● PROBLEMS TO WORK ON
1. In the blog post about America and the BRICS nations, what year is Russia's S-500 air defense anti-missile system expected to come online?
2. Extend the blog post about America and the BRICS nations, starting after its final sentence on the sale of Su-35 jet fighters to China.

● PASSAGE
--------------------

Monday, May 19, 2014

America, the unnecessary (Added note)

Added note: Margaret Kimberley has written an article which sounds a note similar to the piece by Pepe Escobar quoted below. Kimberly:
Because of American intervention, Ukraine is embroiled in what can only be described as a civil war. For the past two weeks, the Ukrainians coupists supported by the United States and NATO have openly massacred their fellow citizens with the tacit approval of the White House and without exposure from the American corporate media.

The United States behaves like a caricature of action movie villains, an evil empire which foments violence around the world in order to have its way. Yet there is nothing cartoonish about the dead people in Iraq and Afghanistan and Somalia and Syria and now Ukraine. There is no great mystery to America’s awful but very simple motive.

The United States wants to maintain its status as the world’s only superpower and makes the rest of humanity its enemy in the process. If the United States controls the world the dollar will remain the world’s reserve currency. In order for this to happen the upstart BRIC nations have to remain upstarts and that means that they must be destabilized whenever and wherever possible. The project for a new American century can be realized and every nation will have to bow to America’s whims. That is the nightmarish vision of this president and of anyone who yearns to capture that position after him.
The effort seems doomed. As the Escobar piece below establishes, we're really no match for the BRICS alliance.

It's ironic: The very people behind the Project for a New American Century insured that the New Century will be the BRICS Century. Neoliberalism works as well as neoconservativism -- that is to say, not at all. We're flailing like a wounded rhino, desperate to re-assert our dominance in a world that has simply had it with our shit.

And here's our original post:

I see Pepe Escobar's important new story in terms of libertarianism vs. the mixed economy. The US is more thoroughly wedded to neo-liberal or libertarian economic ideology than are any of the BRICS countries. If libertarianism were the better system, then -- logically -- we should by surging forward while Russia and China fall into the mire.

And yet...
A specter is haunting Washington, an unnerving vision of a Sino-Russian alliance wedded to an expansive symbiosis of trade and commerce across much of the Eurasian land mass -- at the expense of the United States.

And no wonder Washington is anxious. That alliance is already a done deal in a variety of ways: through the BRICS group of emerging powers (Brazil, Russia, India, China, and South Africa); at the Shanghai Cooperation Organization, the Asian counterweight to NATO; inside the G20; and via the 120-member-nation Non-Aligned Movement (NAM). Trade and commerce are just part of the future bargain. Synergies in the development of new military technologies beckon as well. After Russia’s Star Wars-style, ultra-sophisticated S-500 air defense anti-missile system comes online in 2018, Beijing is sure to want a version of it. Meanwhile, Russia is about to sell dozens of state-of-the-art Sukhoi Su-35 jet fighters to the Chinese as Beijing and Moscow move to seal an aviation-industrial partnership.

--------------------

● DATASET EXTRACT
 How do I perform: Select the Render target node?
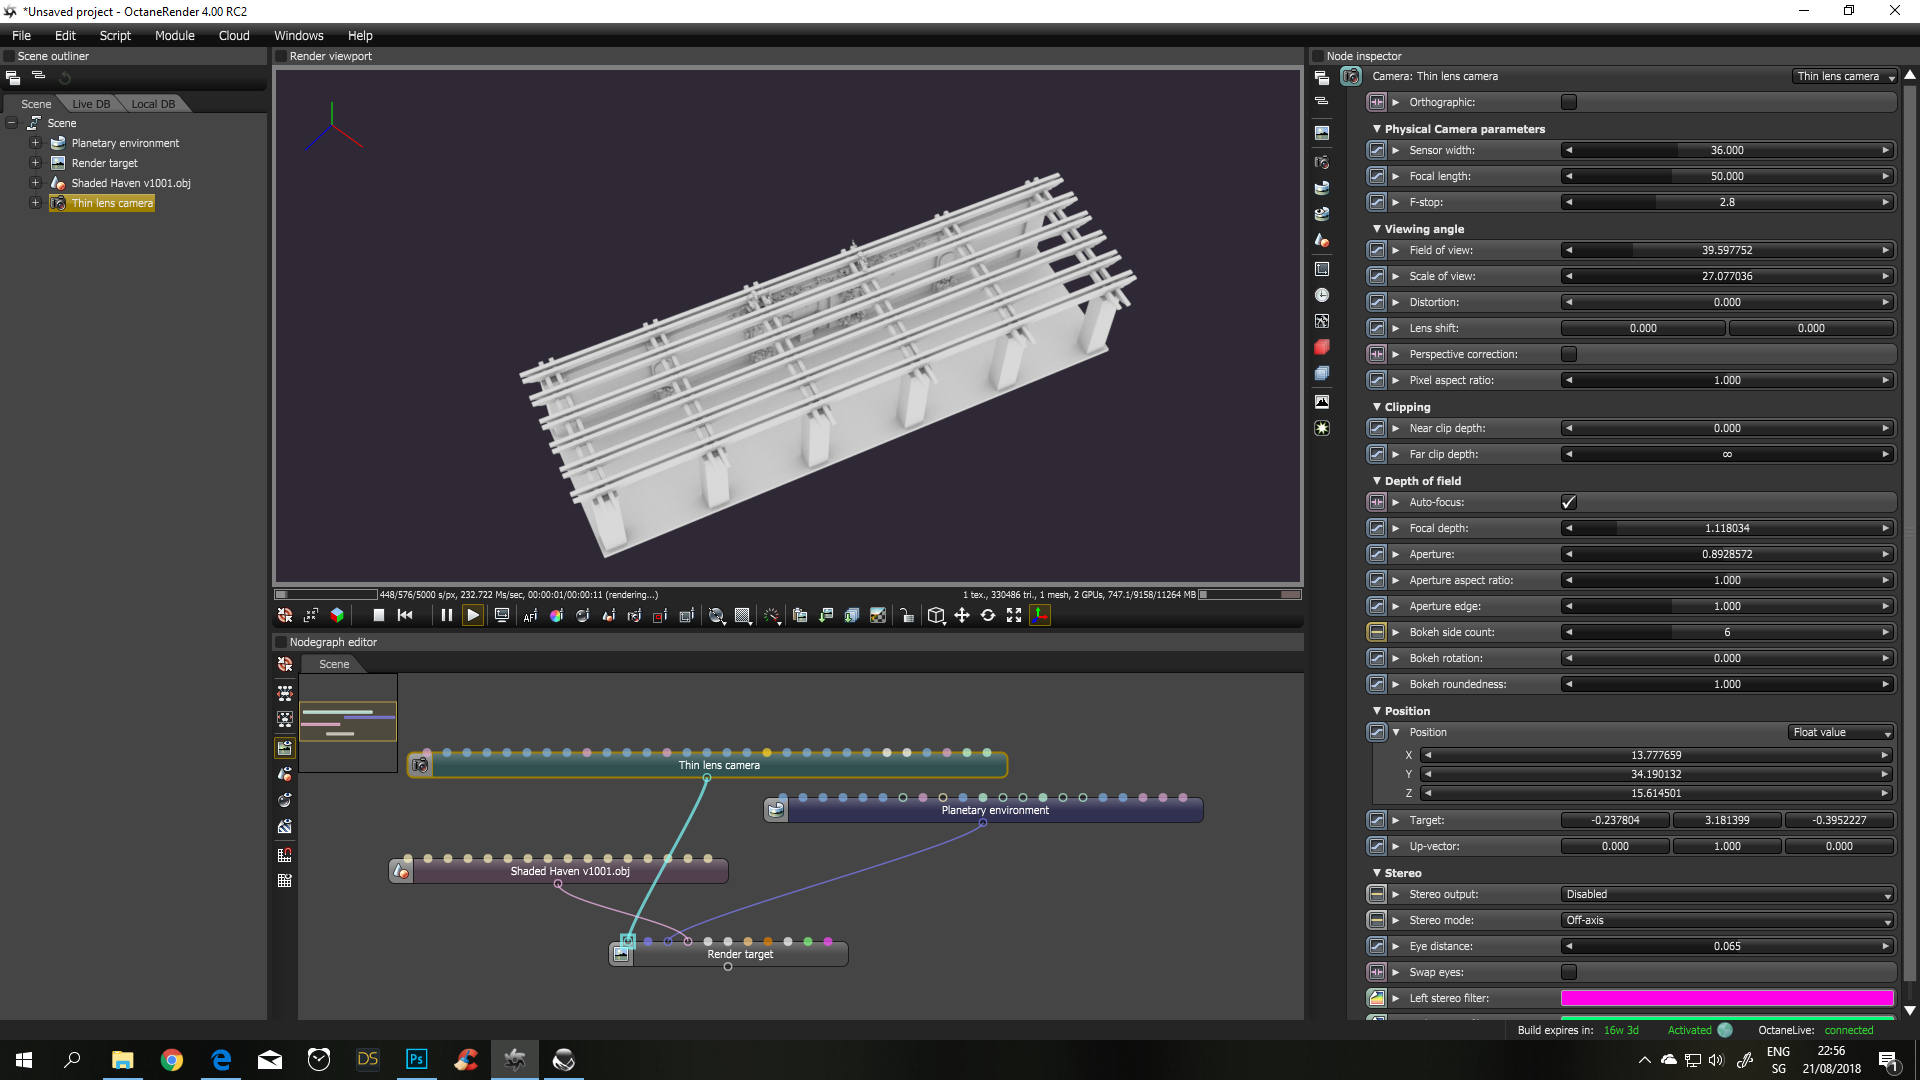(740, 954)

--------------------

● ANSWERS TO THE PROBLEMS
1. 2018

2.
This week should provide the first real fireworks in the celebration of a new Eurasian century-in-the-making when Russian President Vladimir Putin drops in on Chinese President Xi Jinping in Beijing. You remember “Pipelineistan,” all those crucial oil and gas pipelines crisscrossing Eurasia that make up the true circulatory system for the life of the region. Now, it looks like the ultimate Pipelineistan deal, worth $1 trillion and 10 years in the making, will be inked as well. In it, the giant, state-controlled Russian energy giant Gazprom will agree to supply the giant state-controlled China National Petroleum Corporation (CNPC) with 3.75 billion cubic feet of liquefied natural gas a day for no less than 30 years, starting in 2018. That’s the equivalent of a quarter of Russia’s massive gas exports to all of Europe. China’s current daily gas demand is around 16 billion cubic feet a day, and imports account for 31.6% of total consumption.
Right after the potentially game-changing Sino-Russian summit comes a BRICS summit in Brazil in July. That’s when a $100 billion BRICS development bank, announced in 2012, will officially be born as a potential alternative to the International Monetary Fund (IMF) and the World Bank as a source of project financing for the developing world.
Meanwhile, back at the ranch...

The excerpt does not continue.